Coppell is Premiership manager-of-the-month, but maintains he does not pore over league tables and prefers to look only as far as the next match. That approach might not provide journalists with soundbites, but there is method behind his circumspection. "He always makes sure that we have the right messages coming to us," said Murty. "It's not for the press or the pundits, it's for the players.

"We came in after the Manchester United match (three weeks ago) and everyone was slapping each other on the back saying well done, 1-1 with United, and he said: 'Well done, lads, but let's put that one to bed. Let's make sure a weekend in September isn't the highlight of our season'."

Coppell maintains that despite collecting 13 points from the first seven matches his side can play better. His personal search for improvement is relentless: first in to training, last one to leave.

"He lives, sleeps and breathes football," said the Reading chairman, John Madejski. "When everyone else is packing up and going home, he's packing up and going home but not just to go home - he goes home and watches copious amounts of football videos. He reminds me of a schoolteacher. He's very thorough and a thinker, and I just like the way he goes about his business.
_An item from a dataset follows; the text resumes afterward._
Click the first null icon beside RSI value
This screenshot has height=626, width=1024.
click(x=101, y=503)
He's totally dedicated and very aware of what's going on."

In a university graduate, that penchant for studying ought not to come as a surprise. He is also something of an anorak and has an elephantine memory.

"It staggers me sometimes the amount of things that he knows," said Murty. "He will remember to the minute when you gave the ball away in an area that he frowns upon, or when and where you did something well. Even random things like how wide a pitch is at a ground or who the referee will be, he just knows."
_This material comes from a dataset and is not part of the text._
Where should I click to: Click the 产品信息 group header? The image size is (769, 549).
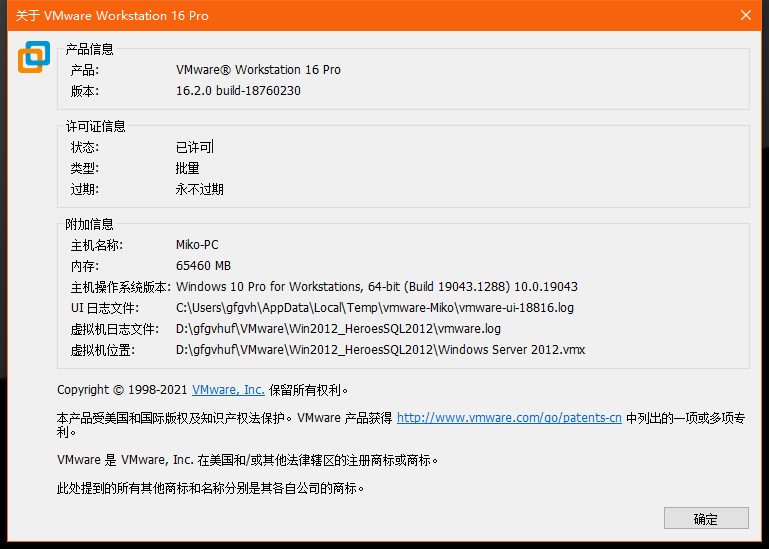pyautogui.click(x=90, y=49)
He has another asset, too, that might not be so obvious given his dour demeanour in interviews: a sense of humour.

"He's got a dry sense of humour and he's very cutting as well," Murty says. "Some of the lads look bemused by him at times and I think that adds to his amusement. If he comes out with something that none of the lads get he looks delighted."
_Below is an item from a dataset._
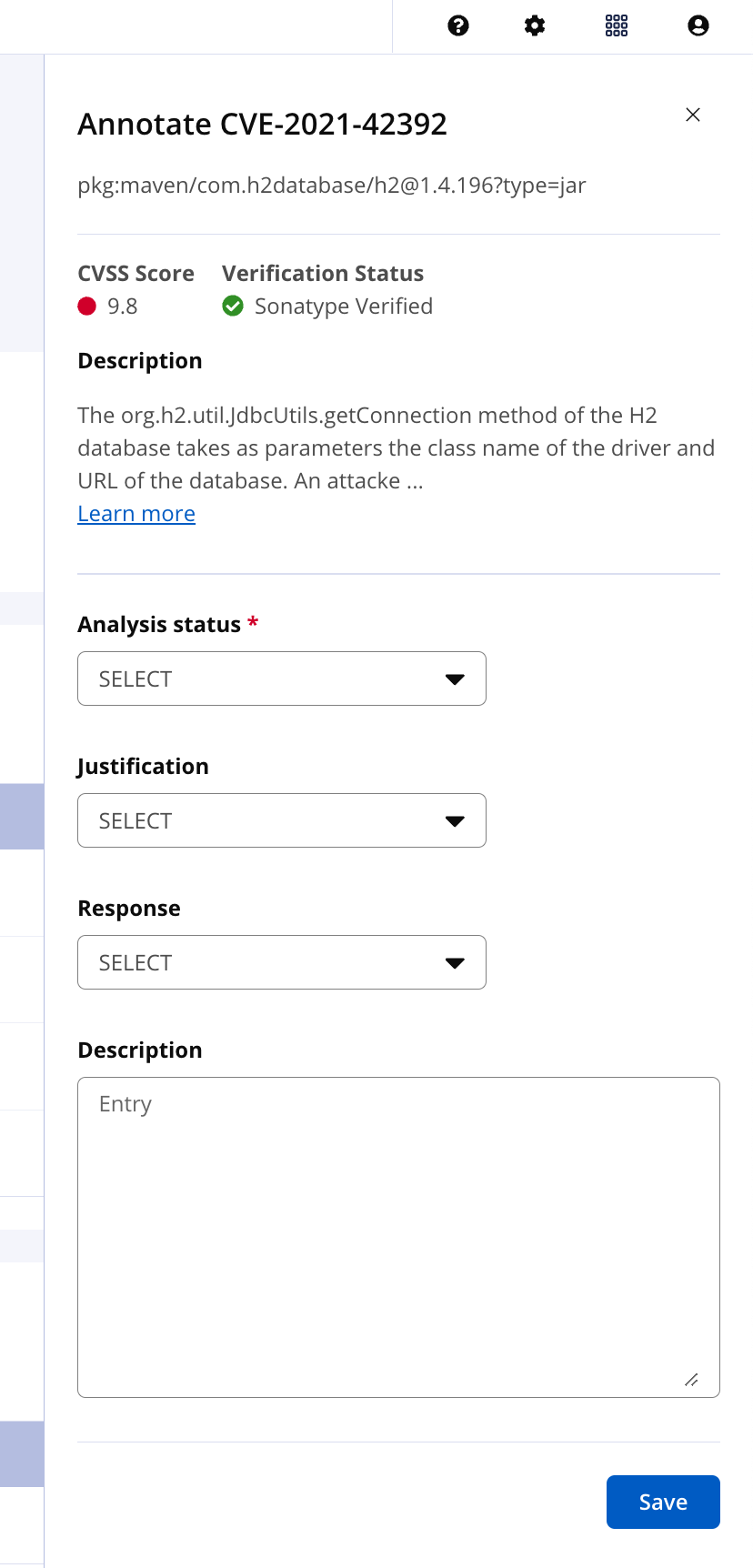The height and width of the screenshot is (1568, 753).
Task: Open the help question mark icon
Action: pos(458,25)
His messages about football tend to get through, though.

"He doesn't overcomplicate things," says Reading's goalkeeper Marcus Hahnemann.

The formula has worked. Not that Coppell is reading too much into the impressive start with fixtures against Arsenal, Portsmouth, Liverpool and Spurs to follow. He would no doubt draw more conclusions from his performance in a training session some time ago.

"It was soul-destroying," said Murty. "You had to realise that the best player was someone with one knee."